• [WHAT THIS TASK INVOLVES] Render as a numbered list only the lines of the entries starting with the line that contains "Where should I click to: Sort" and going on through the line that contains "Action: pyautogui.click(x=362, y=88)", both included. Leave out any blank lines.

• [INFORMATION SHOWN]
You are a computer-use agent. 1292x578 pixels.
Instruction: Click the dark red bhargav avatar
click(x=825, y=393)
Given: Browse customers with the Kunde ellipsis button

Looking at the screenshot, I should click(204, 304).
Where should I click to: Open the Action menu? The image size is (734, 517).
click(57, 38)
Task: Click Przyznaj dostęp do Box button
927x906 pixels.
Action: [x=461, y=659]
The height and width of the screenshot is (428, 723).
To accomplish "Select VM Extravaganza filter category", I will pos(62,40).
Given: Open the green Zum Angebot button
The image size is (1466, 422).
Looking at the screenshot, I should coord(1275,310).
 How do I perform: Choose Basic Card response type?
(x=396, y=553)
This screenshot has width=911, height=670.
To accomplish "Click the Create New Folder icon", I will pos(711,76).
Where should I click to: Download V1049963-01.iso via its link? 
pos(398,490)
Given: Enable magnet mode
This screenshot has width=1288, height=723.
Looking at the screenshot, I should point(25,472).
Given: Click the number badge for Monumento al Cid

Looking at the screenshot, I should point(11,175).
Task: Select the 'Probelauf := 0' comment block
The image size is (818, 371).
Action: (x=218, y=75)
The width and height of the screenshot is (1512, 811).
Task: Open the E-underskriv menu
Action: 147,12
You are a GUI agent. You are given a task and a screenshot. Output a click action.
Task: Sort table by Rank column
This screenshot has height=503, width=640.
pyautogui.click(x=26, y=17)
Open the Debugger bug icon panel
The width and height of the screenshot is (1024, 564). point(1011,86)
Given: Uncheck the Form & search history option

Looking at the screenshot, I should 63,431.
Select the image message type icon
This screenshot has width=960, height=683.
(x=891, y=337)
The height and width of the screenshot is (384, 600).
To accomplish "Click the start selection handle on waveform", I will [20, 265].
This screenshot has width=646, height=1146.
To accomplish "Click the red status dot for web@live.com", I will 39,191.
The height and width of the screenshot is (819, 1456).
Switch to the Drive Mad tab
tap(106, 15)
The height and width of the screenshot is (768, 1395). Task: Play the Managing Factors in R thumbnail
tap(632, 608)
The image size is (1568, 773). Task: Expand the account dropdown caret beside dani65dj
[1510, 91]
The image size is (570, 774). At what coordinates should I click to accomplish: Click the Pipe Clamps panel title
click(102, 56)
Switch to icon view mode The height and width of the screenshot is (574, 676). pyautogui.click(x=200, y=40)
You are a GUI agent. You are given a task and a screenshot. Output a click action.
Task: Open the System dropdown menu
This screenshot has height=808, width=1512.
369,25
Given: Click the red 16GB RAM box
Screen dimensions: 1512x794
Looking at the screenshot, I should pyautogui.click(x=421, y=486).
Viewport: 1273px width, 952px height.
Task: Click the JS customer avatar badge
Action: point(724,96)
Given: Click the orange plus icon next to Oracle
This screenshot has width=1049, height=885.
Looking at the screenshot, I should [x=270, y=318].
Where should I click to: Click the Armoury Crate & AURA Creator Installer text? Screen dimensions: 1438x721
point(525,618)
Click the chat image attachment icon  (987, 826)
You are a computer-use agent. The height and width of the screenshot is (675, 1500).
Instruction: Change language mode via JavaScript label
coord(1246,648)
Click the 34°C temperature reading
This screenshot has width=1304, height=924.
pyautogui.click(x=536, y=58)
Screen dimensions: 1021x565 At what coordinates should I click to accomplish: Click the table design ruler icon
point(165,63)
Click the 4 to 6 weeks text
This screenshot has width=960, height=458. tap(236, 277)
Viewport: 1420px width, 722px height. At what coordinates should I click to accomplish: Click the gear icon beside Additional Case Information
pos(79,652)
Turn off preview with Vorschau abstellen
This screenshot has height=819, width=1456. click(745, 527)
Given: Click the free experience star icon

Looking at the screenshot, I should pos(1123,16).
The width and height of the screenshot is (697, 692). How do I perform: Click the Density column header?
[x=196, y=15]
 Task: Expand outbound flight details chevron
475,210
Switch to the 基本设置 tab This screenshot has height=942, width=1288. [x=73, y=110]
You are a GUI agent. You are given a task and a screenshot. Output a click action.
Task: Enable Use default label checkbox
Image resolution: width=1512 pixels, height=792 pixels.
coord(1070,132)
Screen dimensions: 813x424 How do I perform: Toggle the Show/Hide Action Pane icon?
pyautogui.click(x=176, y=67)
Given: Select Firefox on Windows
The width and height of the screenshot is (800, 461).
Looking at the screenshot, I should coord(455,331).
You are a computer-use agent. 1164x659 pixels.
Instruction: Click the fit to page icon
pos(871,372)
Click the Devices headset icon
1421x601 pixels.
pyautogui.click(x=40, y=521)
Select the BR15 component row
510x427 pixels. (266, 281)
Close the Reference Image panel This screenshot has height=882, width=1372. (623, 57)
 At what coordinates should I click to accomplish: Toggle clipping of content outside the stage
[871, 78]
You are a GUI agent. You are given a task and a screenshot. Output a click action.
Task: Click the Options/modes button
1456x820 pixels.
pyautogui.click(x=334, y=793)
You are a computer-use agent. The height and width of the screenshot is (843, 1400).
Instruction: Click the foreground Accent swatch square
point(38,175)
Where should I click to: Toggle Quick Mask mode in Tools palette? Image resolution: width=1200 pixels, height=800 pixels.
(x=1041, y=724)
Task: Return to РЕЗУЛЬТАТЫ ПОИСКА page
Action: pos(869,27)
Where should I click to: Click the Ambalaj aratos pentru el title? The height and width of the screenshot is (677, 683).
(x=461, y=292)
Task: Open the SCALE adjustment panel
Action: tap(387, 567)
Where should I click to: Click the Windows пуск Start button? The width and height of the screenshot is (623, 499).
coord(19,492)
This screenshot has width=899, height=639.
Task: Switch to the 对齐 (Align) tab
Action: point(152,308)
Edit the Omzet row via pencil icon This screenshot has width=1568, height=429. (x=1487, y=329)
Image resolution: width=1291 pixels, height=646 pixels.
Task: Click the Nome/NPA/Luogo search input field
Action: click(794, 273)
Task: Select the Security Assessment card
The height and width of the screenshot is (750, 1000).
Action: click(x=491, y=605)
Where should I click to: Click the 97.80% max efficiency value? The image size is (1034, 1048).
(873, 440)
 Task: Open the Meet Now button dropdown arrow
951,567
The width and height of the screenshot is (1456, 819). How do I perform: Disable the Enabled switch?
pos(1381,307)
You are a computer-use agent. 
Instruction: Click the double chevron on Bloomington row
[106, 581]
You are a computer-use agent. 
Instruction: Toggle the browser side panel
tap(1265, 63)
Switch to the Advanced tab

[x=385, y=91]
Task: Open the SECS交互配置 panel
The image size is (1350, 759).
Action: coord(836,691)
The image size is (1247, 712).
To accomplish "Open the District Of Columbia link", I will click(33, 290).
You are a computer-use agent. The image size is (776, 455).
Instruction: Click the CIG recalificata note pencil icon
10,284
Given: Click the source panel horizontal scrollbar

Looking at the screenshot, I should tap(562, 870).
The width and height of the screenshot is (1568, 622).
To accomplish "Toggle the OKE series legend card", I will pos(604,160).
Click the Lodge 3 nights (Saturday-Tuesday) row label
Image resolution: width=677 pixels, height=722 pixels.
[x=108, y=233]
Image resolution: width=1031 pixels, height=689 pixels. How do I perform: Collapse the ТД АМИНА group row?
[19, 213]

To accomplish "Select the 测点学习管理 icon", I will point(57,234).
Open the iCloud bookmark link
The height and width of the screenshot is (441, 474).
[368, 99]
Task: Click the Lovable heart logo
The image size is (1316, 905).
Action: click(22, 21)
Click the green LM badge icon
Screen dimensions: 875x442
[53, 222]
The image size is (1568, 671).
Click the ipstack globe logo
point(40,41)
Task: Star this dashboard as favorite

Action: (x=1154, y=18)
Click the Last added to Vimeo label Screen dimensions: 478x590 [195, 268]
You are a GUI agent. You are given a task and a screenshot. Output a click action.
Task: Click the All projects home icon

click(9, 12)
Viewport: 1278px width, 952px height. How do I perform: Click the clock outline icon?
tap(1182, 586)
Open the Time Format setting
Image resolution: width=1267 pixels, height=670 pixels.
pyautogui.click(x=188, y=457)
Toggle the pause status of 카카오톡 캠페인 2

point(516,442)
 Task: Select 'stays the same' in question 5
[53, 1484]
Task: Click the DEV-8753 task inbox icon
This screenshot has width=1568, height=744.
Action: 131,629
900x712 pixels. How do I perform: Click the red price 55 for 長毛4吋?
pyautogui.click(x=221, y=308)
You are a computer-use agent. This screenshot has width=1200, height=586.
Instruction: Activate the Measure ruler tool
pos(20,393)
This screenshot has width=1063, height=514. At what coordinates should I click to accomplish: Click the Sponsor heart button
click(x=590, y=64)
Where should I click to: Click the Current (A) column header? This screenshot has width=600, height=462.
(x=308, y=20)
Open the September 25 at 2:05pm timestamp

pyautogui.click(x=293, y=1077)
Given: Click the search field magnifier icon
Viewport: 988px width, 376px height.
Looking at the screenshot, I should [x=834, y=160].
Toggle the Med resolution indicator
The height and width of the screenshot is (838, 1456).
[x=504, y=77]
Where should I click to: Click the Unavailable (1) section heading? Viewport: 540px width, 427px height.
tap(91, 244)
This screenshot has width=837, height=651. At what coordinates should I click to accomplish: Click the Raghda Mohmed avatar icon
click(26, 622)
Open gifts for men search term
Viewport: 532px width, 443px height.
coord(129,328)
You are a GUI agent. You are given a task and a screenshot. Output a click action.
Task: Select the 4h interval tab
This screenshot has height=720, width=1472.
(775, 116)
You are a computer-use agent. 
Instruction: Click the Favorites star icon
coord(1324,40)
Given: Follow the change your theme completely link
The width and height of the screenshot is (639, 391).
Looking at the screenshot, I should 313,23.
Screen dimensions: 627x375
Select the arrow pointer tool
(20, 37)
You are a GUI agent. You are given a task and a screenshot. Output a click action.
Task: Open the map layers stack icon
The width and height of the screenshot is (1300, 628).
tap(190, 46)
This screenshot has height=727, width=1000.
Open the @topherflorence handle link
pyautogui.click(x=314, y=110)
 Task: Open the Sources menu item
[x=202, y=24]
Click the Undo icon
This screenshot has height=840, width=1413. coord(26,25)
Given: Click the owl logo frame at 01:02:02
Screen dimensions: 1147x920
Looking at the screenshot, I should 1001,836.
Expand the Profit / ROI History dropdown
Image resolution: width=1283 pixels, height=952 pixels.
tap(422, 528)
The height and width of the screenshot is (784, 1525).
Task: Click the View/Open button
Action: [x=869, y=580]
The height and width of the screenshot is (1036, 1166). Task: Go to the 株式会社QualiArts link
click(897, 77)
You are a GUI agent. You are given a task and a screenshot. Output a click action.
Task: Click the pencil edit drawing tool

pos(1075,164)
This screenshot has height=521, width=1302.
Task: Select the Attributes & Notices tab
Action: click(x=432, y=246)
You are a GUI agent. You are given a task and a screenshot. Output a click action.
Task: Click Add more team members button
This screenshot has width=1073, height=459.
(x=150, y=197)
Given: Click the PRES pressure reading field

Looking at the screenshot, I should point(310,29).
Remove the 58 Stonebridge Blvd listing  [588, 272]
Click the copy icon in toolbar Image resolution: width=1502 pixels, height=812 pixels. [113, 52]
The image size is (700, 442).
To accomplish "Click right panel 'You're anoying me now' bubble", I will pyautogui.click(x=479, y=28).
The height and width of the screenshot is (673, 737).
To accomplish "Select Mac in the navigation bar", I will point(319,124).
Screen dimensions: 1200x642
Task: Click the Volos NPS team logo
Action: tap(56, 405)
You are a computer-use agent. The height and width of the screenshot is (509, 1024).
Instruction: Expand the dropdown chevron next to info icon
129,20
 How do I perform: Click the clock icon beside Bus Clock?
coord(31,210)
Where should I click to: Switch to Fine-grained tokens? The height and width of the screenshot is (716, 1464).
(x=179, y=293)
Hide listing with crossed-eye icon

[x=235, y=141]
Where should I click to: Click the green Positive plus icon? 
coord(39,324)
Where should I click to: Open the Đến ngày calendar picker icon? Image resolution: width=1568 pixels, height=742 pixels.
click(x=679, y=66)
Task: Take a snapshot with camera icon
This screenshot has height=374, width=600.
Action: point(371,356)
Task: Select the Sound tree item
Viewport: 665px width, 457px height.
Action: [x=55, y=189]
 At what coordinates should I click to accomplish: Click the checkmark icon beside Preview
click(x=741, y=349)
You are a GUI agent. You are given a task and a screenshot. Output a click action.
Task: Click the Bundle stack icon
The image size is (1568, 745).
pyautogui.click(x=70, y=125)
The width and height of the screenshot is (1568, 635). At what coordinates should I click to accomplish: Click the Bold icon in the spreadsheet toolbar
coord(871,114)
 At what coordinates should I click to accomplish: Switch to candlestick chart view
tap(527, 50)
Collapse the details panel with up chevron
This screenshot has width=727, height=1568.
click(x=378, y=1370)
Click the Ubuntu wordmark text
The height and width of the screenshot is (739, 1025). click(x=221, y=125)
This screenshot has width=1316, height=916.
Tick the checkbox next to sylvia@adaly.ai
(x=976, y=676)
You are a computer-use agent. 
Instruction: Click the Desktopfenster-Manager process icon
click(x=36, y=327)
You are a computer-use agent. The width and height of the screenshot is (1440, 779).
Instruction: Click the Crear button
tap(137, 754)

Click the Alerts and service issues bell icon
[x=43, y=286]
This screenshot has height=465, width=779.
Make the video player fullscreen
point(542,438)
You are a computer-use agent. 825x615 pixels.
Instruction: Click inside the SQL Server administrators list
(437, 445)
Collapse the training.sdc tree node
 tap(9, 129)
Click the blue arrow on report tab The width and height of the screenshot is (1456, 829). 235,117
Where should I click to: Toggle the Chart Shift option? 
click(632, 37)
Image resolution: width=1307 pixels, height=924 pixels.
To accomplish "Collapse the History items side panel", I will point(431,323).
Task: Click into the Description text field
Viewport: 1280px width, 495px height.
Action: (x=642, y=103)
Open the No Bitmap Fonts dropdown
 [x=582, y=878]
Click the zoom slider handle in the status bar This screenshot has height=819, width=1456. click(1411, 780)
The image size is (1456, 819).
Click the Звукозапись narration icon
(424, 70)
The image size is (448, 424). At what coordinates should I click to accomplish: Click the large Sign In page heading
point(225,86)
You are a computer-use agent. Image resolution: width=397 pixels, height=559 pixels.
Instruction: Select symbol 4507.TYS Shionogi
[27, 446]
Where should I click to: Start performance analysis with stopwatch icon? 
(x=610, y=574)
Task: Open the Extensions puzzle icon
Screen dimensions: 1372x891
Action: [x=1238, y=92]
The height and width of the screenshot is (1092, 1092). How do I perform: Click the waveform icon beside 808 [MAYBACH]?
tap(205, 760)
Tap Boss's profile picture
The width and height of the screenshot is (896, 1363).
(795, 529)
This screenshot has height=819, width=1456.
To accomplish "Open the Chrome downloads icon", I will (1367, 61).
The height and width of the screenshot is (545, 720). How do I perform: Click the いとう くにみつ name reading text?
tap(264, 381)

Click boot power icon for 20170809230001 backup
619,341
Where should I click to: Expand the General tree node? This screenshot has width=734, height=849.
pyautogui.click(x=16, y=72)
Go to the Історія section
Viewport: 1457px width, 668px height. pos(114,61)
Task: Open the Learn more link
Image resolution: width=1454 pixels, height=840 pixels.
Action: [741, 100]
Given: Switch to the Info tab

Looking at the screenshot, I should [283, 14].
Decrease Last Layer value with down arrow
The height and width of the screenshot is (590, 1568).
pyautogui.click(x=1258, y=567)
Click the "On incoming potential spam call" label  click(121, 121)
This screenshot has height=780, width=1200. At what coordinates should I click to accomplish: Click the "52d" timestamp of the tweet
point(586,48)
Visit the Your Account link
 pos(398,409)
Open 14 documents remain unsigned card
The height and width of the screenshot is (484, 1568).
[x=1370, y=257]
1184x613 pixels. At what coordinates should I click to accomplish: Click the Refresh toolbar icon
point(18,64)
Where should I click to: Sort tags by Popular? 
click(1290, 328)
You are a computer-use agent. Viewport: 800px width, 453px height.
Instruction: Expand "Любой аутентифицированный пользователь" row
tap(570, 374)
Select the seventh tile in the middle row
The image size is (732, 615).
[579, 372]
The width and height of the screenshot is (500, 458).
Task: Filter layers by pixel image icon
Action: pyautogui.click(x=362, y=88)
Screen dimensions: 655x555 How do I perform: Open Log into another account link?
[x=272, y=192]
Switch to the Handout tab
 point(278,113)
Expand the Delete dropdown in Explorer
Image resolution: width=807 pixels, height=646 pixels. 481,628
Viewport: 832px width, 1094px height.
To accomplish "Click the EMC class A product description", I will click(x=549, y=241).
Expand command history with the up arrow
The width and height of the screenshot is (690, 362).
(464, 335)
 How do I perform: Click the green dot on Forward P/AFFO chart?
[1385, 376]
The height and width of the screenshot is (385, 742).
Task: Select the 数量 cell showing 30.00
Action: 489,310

• [FINISHED ANSWER]
1. Where should I click to: Sort tags by Popular? 
2. click(1290, 328)
3. You are a computer-use agent. Viewport: 800px width, 453px height.
4. Instruction: Expand "Любой аутентифицированный пользователь" row
5. tap(570, 374)
6. Select the seventh tile in the middle row
7. The image size is (732, 615).
8. [579, 372]
9. The width and height of the screenshot is (500, 458).
10. Task: Filter layers by pixel image icon
11. Action: pyautogui.click(x=362, y=88)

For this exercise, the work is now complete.